*Page extract*
----------
On the contrary, the argument incorrectly considers the terms "heinous crimes" and "crimes carrying life sentences" as equivalents simply because the two coincided in 1906. To my mind, these are two different terms that do not always coincide, which is evidently the case today. In 1906, the reason why persons convicted of heinous crimes and serving life sentences could not avail themselves of GCTA was not because of the crime they committed, but because the penalty, i.e., imprisonment for life or less than 30 days, rendered GCTA meaningless for these persons.

Precisely, those persons who were excluded by Act No. 1533 from earning GCTA were those convicts who could derive no tangible benefit from GCTA. This exclusion was not because of the crime they committed or as some kind of additional punishment for the gravity of their offense but because of the nature of the penalties. Thus:

  • Persons who had prison sentences of less than 30 days would be released even before their GCTA could be credited since the minimum period to earn GCTA is a "full month;" and

  • Persons serving life sentences would naturally derive no benefit from GCTA since their sentence is precisely to remain in prison for the rest of their lives. It would thus be a futile exercise to grant one a "deduction" to a life sentence.

  • The same logic applies with even more force with respect to the persons sentenced to the death penalty for obvious reasons.

The underlying principle that can be gleaned from the foregoing is that any convict who has an expectation to be released from prison and returned to society in the future, is entitled to earn GCTA. Thus, when Act No. 1533 in its title uses the phrase "all convicts," Congress necessarily meant all those convicts for whom GCTA could have some tangible benefit.
----------
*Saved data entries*
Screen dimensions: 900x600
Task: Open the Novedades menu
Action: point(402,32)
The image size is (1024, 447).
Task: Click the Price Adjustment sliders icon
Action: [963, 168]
----------
*Aim of the task*
Rewrite the part of the GCTA passage that opens with "Precisely, those persons" and closes with "a life sentence.", putting "pointless" in place of "futile".

*Exercise solution*
Precisely, those persons who were excluded by Act No. 1533 from earning GCTA were those convicts who could derive no tangible benefit from GCTA. This exclusion was not because of the crime they committed or as some kind of additional punishment for the gravity of their offense but because of the nature of the penalties. Thus:

  • Persons who had prison sentences of less than 30 days would be released even before their GCTA could be credited since the minimum period to earn GCTA is a "full month;" and

  • Persons serving life sentences would naturally derive no benefit from GCTA since their sentence is precisely to remain in prison for the rest of their lives. It would thus be a pointless exercise to grant one a "deduction" to a life sentence.